## AutoGluon TabularPrediction for a Regression Problem 

In this notebook, we use __AutoGluon TabularPrediction__ on our regression problem to predict the __log_votes__ field of our review dataset.

* Find more details on the AutoGluon TabularPrediction here: https://autogluon.mxnet.io/tutorials/tabular_prediction/index.html

Via a simple __fit()__ call, __AutoGluon TabularPrediction__ can produce a highly-accurate model to predict the values in the __log_votes__ column of our data table based on the rest of the columns’ values. 

__AutoGluon__ with tabular data works for both classification and regression problems. Moreover, we do not need to specify the kind of problem, as this it automatically inferred from the data and the appropriate performance metric is reported (by default, RMSE for regression, and accuracy for classification).

__AutoGluon__ also automatically decides which variables should be represented as integers, which variables should be represented as categorical objects, and handles common issues like missing data and rescaling feature values.

Rather than just a single model, __AutoGluon__ trains multiple models and ensembles them together to ensure superior predictive performance. Each type of model has various hyperparameters, which traditionally, the user would have to specify. __AutoGluon__ automates this process, including cross-validation, so there is no need to specify separate validation data.

Overall dataset schema:
* __reviewText:__ Text of the review
* __summary:__ Summary of the review
* __verified:__ Whether the purchase was verified (True or False)
* __time:__ UNIX timestamp for the review
* __rating:__ Rating of the review
* __log_votes:__ Logarithm-adjusted votes log(1+votes)

DATA EXCERPT –

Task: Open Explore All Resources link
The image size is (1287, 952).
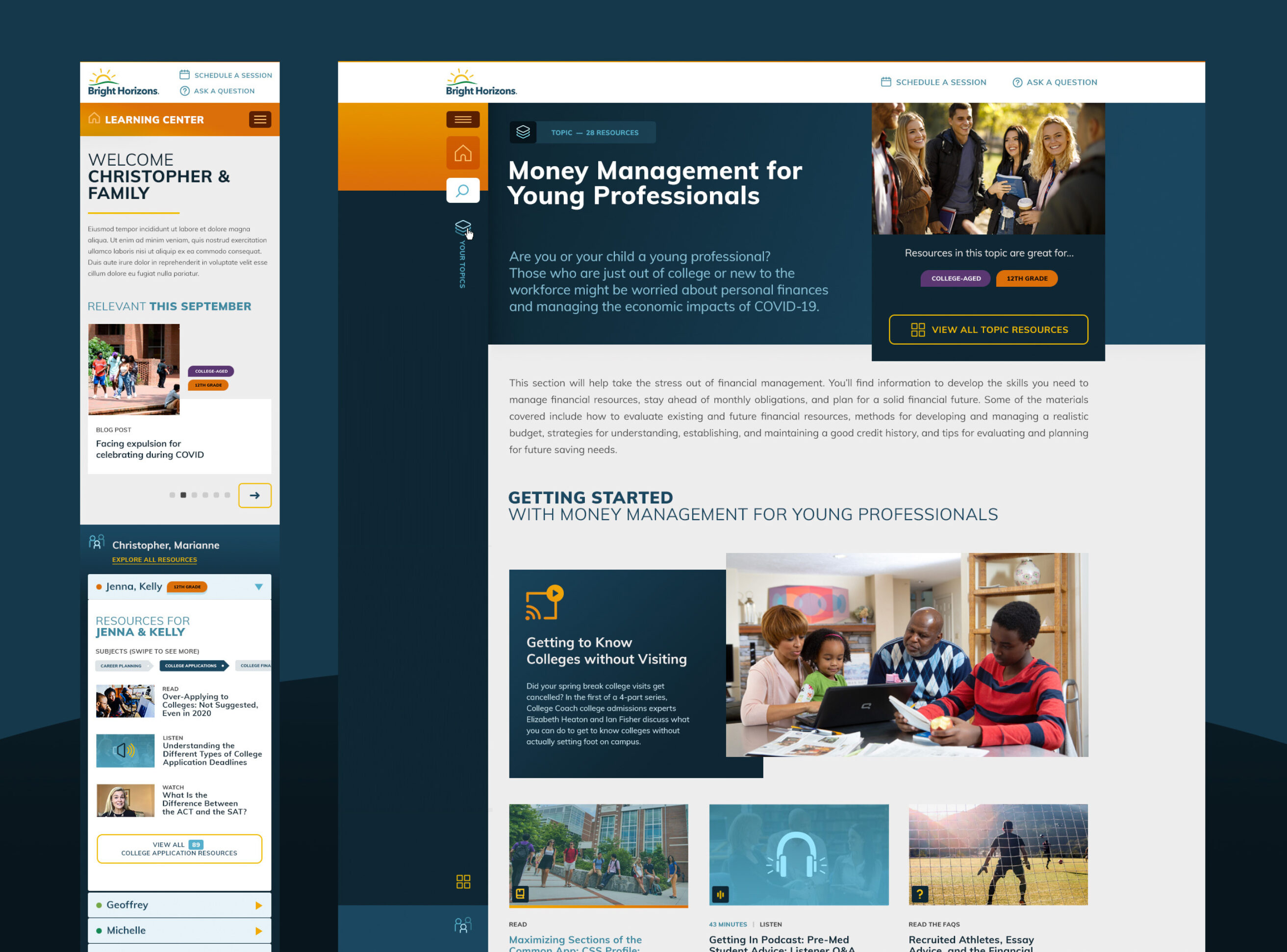Action: (x=154, y=559)
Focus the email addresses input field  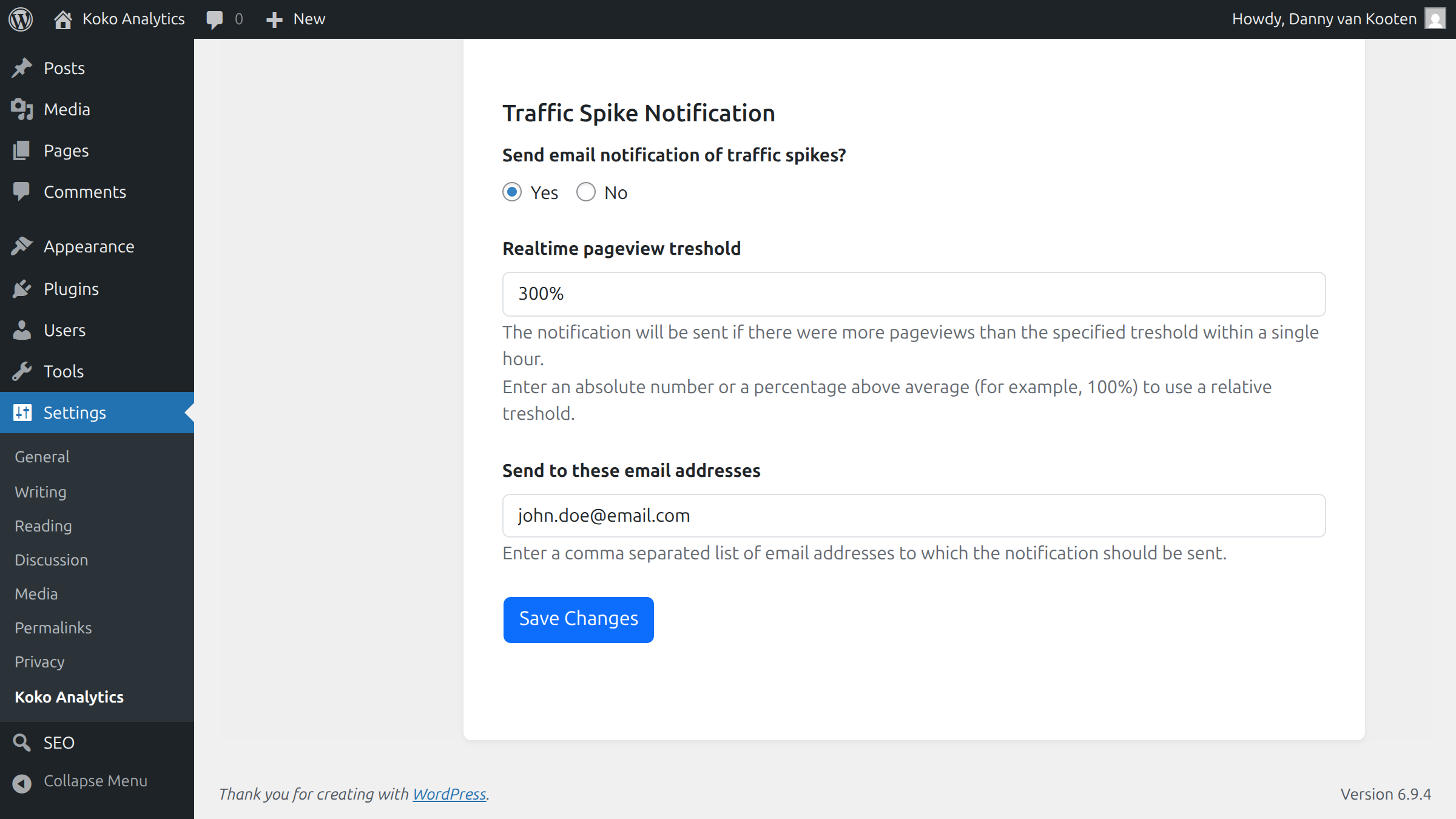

WRITTEN TASKS –
A. Translate this sentence from the AutoGluon passage into Spanish: "AutoGluon with tabular data works for both classification and regression problems."
B. Carry on the AutoGluon passage, beginning after its final line.
The listing above is separate material, and no task concerns it.

EXPECTED RESULTS –
A. AutoGluon con datos tabulares funciona tanto para problemas de clasificación como para problemas de regresión.

B.
### 1. Setup the AutoGluon environment 

In [1]:
!pip install --upgrade pip
!pip install --upgrade mxnet autogluon

import warnings
warnings.filterwarnings('ignore')


Requirement already up-to-date: pip in /home/ec2-user/anaconda3/envs/mxnet_p36/lib/python3.6/site-packages (20.0.2)
Requirement already up-to-date: mxnet in /home/ec2-user/anaconda3/envs/mxnet_p36/lib/python3.6/site-packages (1.5.1.post0)
Requirement already up-to-date: autogluon in /home/ec2-user/anaconda3/envs/mxnet_p36/lib/python3.6/site-packages (0.0.5)


### 2. AutoGluon TabularPrediction on raw unprocessed datasets

#### 2.1 Reading and getting the dataset in AutoGluon TabularPrediction friendly format

We first use the __pandas__ library to read our raw unpreprocessed __review_dataset__ and split into training and testing datasets for modeling with __AutoGluon TabularPrediction__:

In [2]:
import pandas as pd
from sklearn.utils import shuffle
from sklearn.model_selection import train_test_split

df = pd.read_csv('../../DATA/NLP/EMBK-NLP-REVIEW-DATA-CSV.csv')

X_train, X_test, y_train, y_test = train_test_split(df.drop("log_votes", axis =1), df["log_votes"],
                                                  test_size=0.10,  # 10% test, 90% tranining
                                                  shuffle=True # Shuffle the whole dataset
                                                 )

pd.concat([X_train, y_train], axis = 1).to_csv('review_dataset_AG_training.csv', index=False)
pd.concat([X_test, y_test], axis = 1).to_csv('review_dataset_AG_test.csv', index=False)


#### 2.2 Use AutoGluon TabularPrediction to train a regressor to predict the log_votes field

Load the raw unpreprocessed training and test datasets to train a regressor with __AutoGluon TabularPrediction__:

In [3]:
from autogluon import TabularPrediction as task

train_data = task.Dataset(file_path='review_dataset_AG_training.csv')
test_data = task.Dataset(file_path='review_dataset_AG_test.csv')

# For speed, grab a small subset of the dataset
train_data = train_data.head(1000)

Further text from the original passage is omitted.